Orange County Supervisors might be on track to launch an independent corruption probe in the wake of former Supervisor Andrew Do’s guilty plea on a bribery conviction stemming from a contract to feed the elderly.
While Supervisors couldn’t agree on beefing up their code of ethics or hiring outside investigators on Tuesday – at least half of the current board have publicly expressed support launching the outside corruption probe at some point.
It comes after another major corruption scandal hit Orange County.
[Read: What Does Another Corruption Scandal Mean for Orange County?]
Last month, former Supervisor Andrew Do admitted to helping steer over $10 million to a nonprofit his daughter worked at in a signed plea agreement with federal prosecutors – he also admitted that he and his family received at least half a million dollars for his help.
[Read: Former OC Supervisor Andrew Do Pleads Guilty to Bribery Scheme ]
“This happened under everybody’s watch. And that’s something we’re never going to hide from, we’ll never be able to say it somehow didn’t happen,” Supervisor Vicente Sarmiento said at Tuesday’s meeting.
“There are people who either enabled, aided, or at least looked the other way on what former Supervisor Do was doing,” he said.
His colleague, Supervisor Katrina Foley, also publicly supported an outside investigation.
“I 100% support all the concepts being proposed and of course want to root out corruption,” Foley said.
And State Sen. Janet Nguyen – who’s likely to be elected to the OC Board of Supervisors – also said she supports an independent investigation in an interview with Voice of OC Publisher and Editor in Chief Norberto Santana Jr.
[Read: Santana: The Political Ghost of Andrew Do Haunts 1st District Race]
While supervisors kicked off a series of internal audits and reforms in September, they haven’t made any big changes since then.
The County of Orange is also in the midst of a lawsuit with the nonprofit Viet America Society to reclaim the money Do helped direct to them.
Supervisor Doug Chaffee and Sarmiento rolled out ideas for big shifts at the county, with Sarmiento calling for the county to hire an outside, independent investigator to review the county’s own work while Chaffee suggested ways to strengthen ethics rules.
Sarmiento said the investigation wasn’t meant to imply the county’s internal auditor was incapable of reviewing the issue, but said it’s still something they should look at doing because it could catch things the county misses.
“This is not to prevent the internal audits from going forward. It’s simply meant to be a compliment,” Sarmiento said during Tuesday’s meeting.
Sarmiento also highlighted how Anaheim leaders hired independent auditors after former Mayor Harry Sidhu pleaded guilty to lying to federal agents about trying to ram through the now canned Angel Stadium land sale for a $1 million in campaign support.
Anaheim’s independent investigators produced a 353-page report documenting loose lobbyist oversight, influence peddling by Disneyland resort area interests, developer favoritism and a disregard for state open meeting and public record laws that led to multiple reforms.
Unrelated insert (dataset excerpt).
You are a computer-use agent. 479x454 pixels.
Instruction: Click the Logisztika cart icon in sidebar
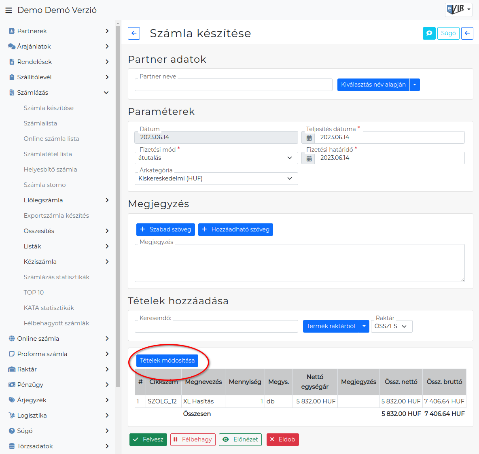12,416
[Read: Anaheim Begins Implementing Changes From Fall of Reform Debates]
“When Anaheim realized they had a public corruption problem, one of the first things they did was hire an outside firm to make sure they had an outside, autonomous independent review,” Sarmiento said.
Chaffee suggested letting the campaign finance and ethics commission review contracts and add penalties for contractors and supervisors who made inappropriate deals, including censures for supervisors and a possible blacklisting for county contractors.
“The goal here is to unequivocally show this board is committed to ethical contracting,” Chaffee said. “The office of campaign finance and ethics shall audit the required disclosures of contractors to make sure what they say is true.”
Chaffee also said “I do support the concept of an independent audit.”
While Sarmiento, Chaffee and Foley said they supported reforms, there was disagreement over exactly how that should be rolled out or what it should look like, and they ultimately agreed to reconsider the issue at the board’s next meeting on December 3 and clarify their proposals.
“My goal up here today is to try and find what are the practical directions we’re giving to staff so they know what we’re asking them to do,” Foley said. “I just don’t know what we’re asking the staff to do.”
Supervisor Don Wagner was the sole vote against all the proposals, saying the ideas from his colleagues don’t fix the underlying problems and that willful misconduct won’t be blocked.
“Thou shalt not steal is out there and we’re not going to be able to improve upon it,” Wagner said. “As good intended as these policies are, I think they end up being window dressing.”